TASK TO COMPLETE » Reproduce all of the rows below, replacing every occurrence of "Open" with "Select" and keeping everything else the same.

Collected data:
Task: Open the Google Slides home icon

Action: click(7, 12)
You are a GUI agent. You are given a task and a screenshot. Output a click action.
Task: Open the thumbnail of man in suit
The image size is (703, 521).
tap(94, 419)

SOLUTION TO THE EXERCISE »
Task: Select the Google Slides home icon

Action: click(7, 12)
You are a GUI agent. You are given a task and a screenshot. Output a click action.
Task: Select the thumbnail of man in suit
The image size is (703, 521).
tap(94, 419)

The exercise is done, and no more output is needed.